# Computing probabilities of comparisons of exponential random variables

I am working on a question for class where there are two patients waiting on kidneys. The arrival of transplant kidneys is a Poisson process with rate λ. A will die after an exponential time with rate $$μ_A$$, and B after an exponential time with rate $$μ_B$$. A is ahead of B on the waiting list, so the first kidney goes to A as long as they are still alive. We are asked to compute the probability that A and B each survive to receive their kidneys.

For A, I defined $$P( A < T_1 )$$ and used the total probability law to expand that out into $$P( A > T_1 | T_1 = t)P( T_1 = t)$$, which simplified pretty easily into $$μ_A \exp( - μ_At - λt )$$.

For B, I tried a similar approach and got $$P( A < T_1)P( B > T_1 ) + P( A > T_1 )P( B > T_1 + T_2)$$.

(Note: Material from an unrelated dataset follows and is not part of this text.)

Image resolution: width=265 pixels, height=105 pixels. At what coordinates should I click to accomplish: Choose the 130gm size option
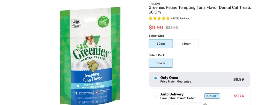point(187,44)
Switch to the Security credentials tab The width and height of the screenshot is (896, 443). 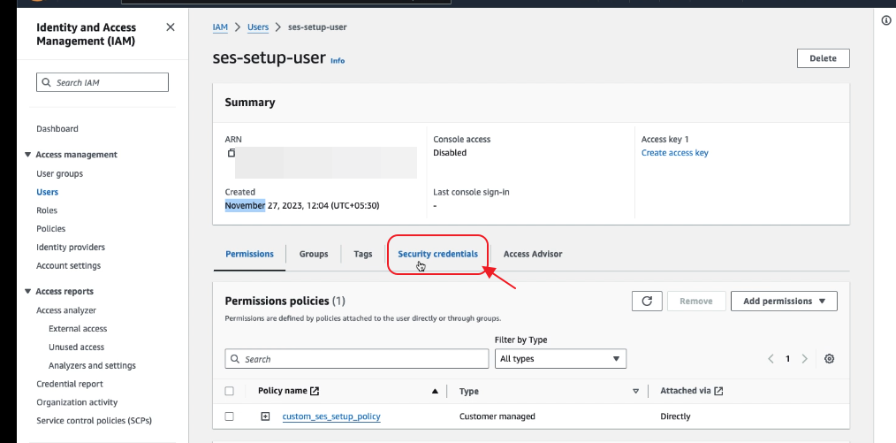[437, 254]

What's the easiest way to approach $$P( B > T_1 + T_2)$$? Expanding that out with total probability just confused me more. I got this: $$P( B > T_1 + T_2 | T_1 + T_2 = t)P( T_1 + T_2 = t | T_1 = s)P( T_1 = s)$$ and I just don't know what to do with the variable $$s$$. Are those supposed to go away? Should I expect the expression for B to depend on two variables? I'm not even sure that my answer for A should be in terms of t.

## 1 Answer

Think about the relationship between Poisson process and exponential distribution. You will find you work with 4 random variables following the exponential distributions. Let $$X_1$$ be the time that first kidney arrives, $$X_2$$ the time between two kidneys arrive, $$Y_1$$ is A's survival time without transplantation, and $$Y_2$$ is A's survival time without transplantation. From the description of the question, $$X_1, X_2, Y_1,Y_2$$ are independent and follow exponential distribution. So their joint pdf is the product of 4 pdf.

The event "A and B each survive to receive their kidneys" is $$(Y_1 > X_1) \cap (Y_2 > X_1 + X_2)$$.

Integrating the joint pdf on the region defined by the event is the probability of event.